Moses (giver of the Torah)
statue in Library of Congress
|
It is the latter,
purification by washing, that comes up from the Pharisees and the scribes
today. Over the centuries they had
developed elaborate rules to guarantee their cleanness—not in a hygienic sense
but in a ritual sense. We must point
out, too, that despite their gospel image, most of the Pharisees and scribes
were sincere, devout, and upright men.
For some of them,
however, religious devotion must have become a matter merely of external
ritual, as tho God should be pleased with them because they washed correctly, wore
prayer tassels, and avoided alleged sinners.
But externals are empty without mind and heart. Those of you who read or watch Shakespeare
may remember the scene in Hamlet when
the king kneels to try to pray for repentance and forgiveness. He finally gives up, saying, “My words fly
up, my thoughts remain below. Words
without thoughts never to heaven go” (III, iii, 94-98).
And Jesus quotes
Isaiah to the same effect: “This people
pays me lip service, but their hearts are far from me” (Mark 7:6). God wants clean hearts, not clean hands.
Ritualism is not
unknown among Catholics. Do you remember
the 1st Godfather movie? Near the end, Michael Corleone is taking part
in his nephew’s Baptism while, at the same time, his cohorts are wiping out all
his gangland rivals. Very powerfully,
the film switches repeatedly from one scene of ritual cleansing to another of
murder. Without going into sacramental
theology, we can say that a lot of Catholics see no connection between an
external rite of salvation and an internal commitment to the One who
saves.
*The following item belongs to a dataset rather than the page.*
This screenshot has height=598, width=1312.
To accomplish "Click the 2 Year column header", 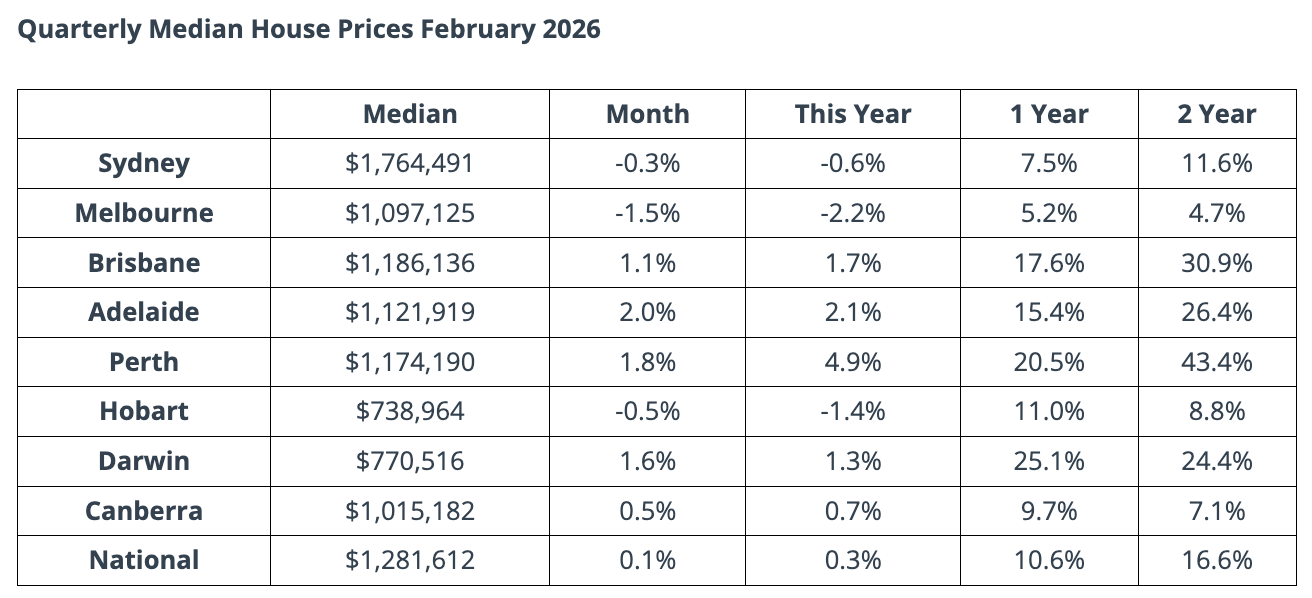I will (1216, 114).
More typical examples than Mafiosi
might be those who bring their babies for Baptism tho they’re not married,
pro-choicers who receive Communion regularly, Sunday worshippers who pay unjust
wages or practice racism.
In the breviary
yesterday the Office of Readings offered us a passage from St. John Chrysostom,
patriarch of Constantinople and doctor of the
Church late in the 4th century. St. John
takes to task Christians who give lavish, showy gifts to the church, like silk
vestments and gold vessels, but neglect the hungry, the naked, pilgrims, and
prisoners. “God does not want golden
vessels,” he says, “but golden hearts” (LOH 4:182-83).
The Seven Works of Mercy
(Frans II Francken)
|
When Pope Paul VI changed
the law of penance in 1966, it was with the hope that we would act more
maturely, would internalize the obligation to do penance, which, the Pope
reminded us, is an obligation commanded by God.
He urged us to exercise penance by faithfulness to our duties in life,
by patience in unavoidable suffering, and by prayer, fasting, and
almsgiving—all of these motivated by interior conviction and not just by a
specific external law.
What Jesus demands
of us, likewise, is internalization. When the Pope tells us, “Repent,” which is
the 1st word of his decree on the Friday penance, he’s only quoting Jesus. Jesus is uncomfortably specific today. The saintliest of Christians do not
completely measure up to the standards of cleanness or purity that Jesus
raises. We are to be clean inside, in
the heart. Whatever is truly unclean,
whatever truly makes our worship of God worthless, comes from our hearts: sensuality, all kinds of selfish carnal
desires, envy of others’ good qualities, greed for more and more possessions,
deceitfulness, stubbornness, arrogance….
There’s quite an examination of conscience in Mark 7:21-22. After considering it, who could find in
ritual precision, or any merely human tradition, the way of holiness?
I’ll decline the
opportunity to launch into a consideration of tradition—an act of kindness on
my part even tho it deprives you of an occasion to practice the virtue of
patience. If we have heard Jesus
speaking to our hearts, we’ve heard all we need to hear for now. May his words move us to act as his disciples
and to give God thanks for the grace of forgiveness.